REST monitoring is still in technical preview, so you may find that one or two things don't work perfectly, or that our internal name for the project (Payara Fang) pops up every now and then.

 

QuickStart

The quickest way to begin working with the REST Monitoring service is as follows

  1. Run this asadmin command in your terminal:

    1. asadmin> set-payara-fang-configuration --enabled true

  2. View data by going to http://localhost:4848/fang/rest/read/java.lang:type=Memory to get a JSON representation of the MBean called "java.lang:type=Memory".

Explained

You can find full usage details and help from our documentation. Configuring REST monitoring is as simple as running the "set-payara-fang-configuration" command with "--enabled=true" from asadmin. The REST monitoring application is deployed to the admin listener with the default context root "/fang" (this will be changed in future versions). You can however configure this context root to be whatever you want with "--contextroot=/something", and the REST API will be accessible from that context root with "/rest" on the end. So by default the REST API is hosted at "/fang/rest".

 

The general format for REST monitoring URLs is ${base-url}/${operation-name}/${parameters}. Currently the only supported operation is read, although more will be added in future. To read an MBean you will need the name of the MBean to pass as a parameter. So to get the MBean "java.lang:type=Memory" we make a GET request to 

http://localhost:4848/fang/rest/read/java.lang:type=Memory,

which will result in a JSON response similar to the following:

 

{
  "request": {
    "mbean": "java.lang:type=Memory",
    "type": "read"
  },
  "value": {
    "HeapMemoryUsage": {
      "committed": 450363392,
      "init": 264241152,
      "max": 477626368,
      "used": 97480984
    },
    "ObjectPendingFinalizationCount": 0,
    "NonHeapMemoryUsage": {
      "committed": 139460608,
      "init": 2555904,
      "max": -1,
      "used": 122389432
    },
    "Verbose": false,
    "ObjectName": "java.lang:type=Memory"
  },
  "timestamp": 1502799650273,
  "status": 200
}

 

You can also get the individual attributes returned by a composite MBean.

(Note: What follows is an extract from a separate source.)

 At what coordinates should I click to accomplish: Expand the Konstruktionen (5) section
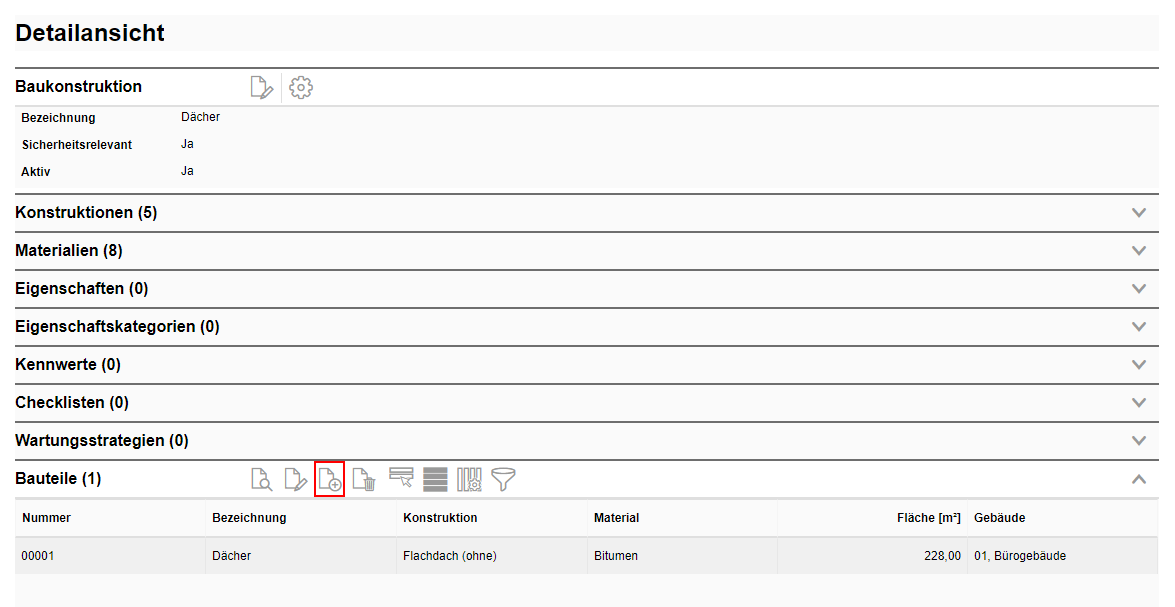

So for the output above you can get a breakdown of each attribute in the array "value". For example, going to 

http://localhost:4848/fang/rest/read/java.lang:type=Memory/HeapMemoryUsage 

gives you the following output:

 

{
  "request": {
    "mbean": "java.lang:type=Memory",
    "attribute": "HeapMemoryUsage",
    "type": "read"
  },
  "value": {
    "committed": 2147483648,
    "init": 2147483648,
    "max": 2147483648,
    "used": 365953024
  },
  "timestamp": 1502886044406,
  "status": 200
}

 

 

Since this is currently a technical preview, feedback will be appreciated! We expect to only make minor changes at this stage, so the feature can be tried out in non-production environments.